How Arduino calculates the distance

The distance is calculated by the Arduino. It divides by two the duration that the pulseIn() function returned, since the ping travels a total of twice the distance to the object (going there and its echo coming back). It then divides again by the "magic number" 29.1. This number derives from this calculation:

The speed of sound at 0 degrees celsius is measured to be 331.5 meters per second. At different temperatures, the speed of sound is calculated by adjusting 331.5m/s for the temperature by multiplying by 0.6:

SpeedOfSound(Temperature) = 331.5 + 0.6 * Temperature

At 20 degrees, this works out to be 343.5 m/s.

We need to convert the seconds to microseconds and the length from meters to centimetres:

SpeedOfSound = 343.5 * 100 / 1,000,000 = 0.03435 cm/microseconds

This means that sound, at 20 degrees, can travel a distance of 0.03435 centimetres in one microsecond.
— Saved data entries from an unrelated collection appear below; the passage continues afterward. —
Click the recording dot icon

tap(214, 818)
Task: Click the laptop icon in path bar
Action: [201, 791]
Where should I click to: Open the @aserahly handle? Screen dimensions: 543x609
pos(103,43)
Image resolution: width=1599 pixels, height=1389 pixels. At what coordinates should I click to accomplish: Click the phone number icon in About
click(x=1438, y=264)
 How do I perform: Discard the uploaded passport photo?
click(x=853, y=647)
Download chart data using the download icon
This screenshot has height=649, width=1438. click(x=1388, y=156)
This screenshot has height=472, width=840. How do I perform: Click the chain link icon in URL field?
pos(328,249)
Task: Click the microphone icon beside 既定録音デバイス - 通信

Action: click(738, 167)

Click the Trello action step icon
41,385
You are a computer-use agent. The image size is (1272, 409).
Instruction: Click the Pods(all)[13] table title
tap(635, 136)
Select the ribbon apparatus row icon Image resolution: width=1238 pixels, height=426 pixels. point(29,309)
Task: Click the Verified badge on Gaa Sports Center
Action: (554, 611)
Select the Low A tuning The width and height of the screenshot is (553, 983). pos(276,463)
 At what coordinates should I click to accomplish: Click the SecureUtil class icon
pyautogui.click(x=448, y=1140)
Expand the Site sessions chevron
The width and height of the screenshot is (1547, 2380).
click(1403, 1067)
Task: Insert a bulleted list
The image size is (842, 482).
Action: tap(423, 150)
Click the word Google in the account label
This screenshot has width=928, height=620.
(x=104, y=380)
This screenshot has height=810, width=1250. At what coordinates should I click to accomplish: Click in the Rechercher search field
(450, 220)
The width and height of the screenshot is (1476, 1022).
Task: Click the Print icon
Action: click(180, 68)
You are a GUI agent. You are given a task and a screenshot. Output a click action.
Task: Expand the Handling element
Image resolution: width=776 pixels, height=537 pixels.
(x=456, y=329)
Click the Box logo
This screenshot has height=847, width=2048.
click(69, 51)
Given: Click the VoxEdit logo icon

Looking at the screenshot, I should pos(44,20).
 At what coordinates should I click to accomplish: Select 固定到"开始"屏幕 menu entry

If a signal and its echo take X microseconds to do the round trip, then the total distance covered is:

Total_distance = X * 0.03435 = X / 29.1

We adjust this so that we only include the duration of the one-way trip to the target (instead of the return trip), and the formula becomes:

distance = ( X / 2) * 0.03435 = ( X / 2 ) / 29.1

Wikipedia has a very good article on how to calculate the speed of sound, for the curious.

Limitations

If the distance to a target is over 200 centimeters, the Arduino reports that the target is out of range, since at that distance measurements are not reliable.

The same happens if the distance is negative

Question to consider: why do we need to test for negative distance?

Any other distance condition is valid, so the monitor will print out the distance in centimeters.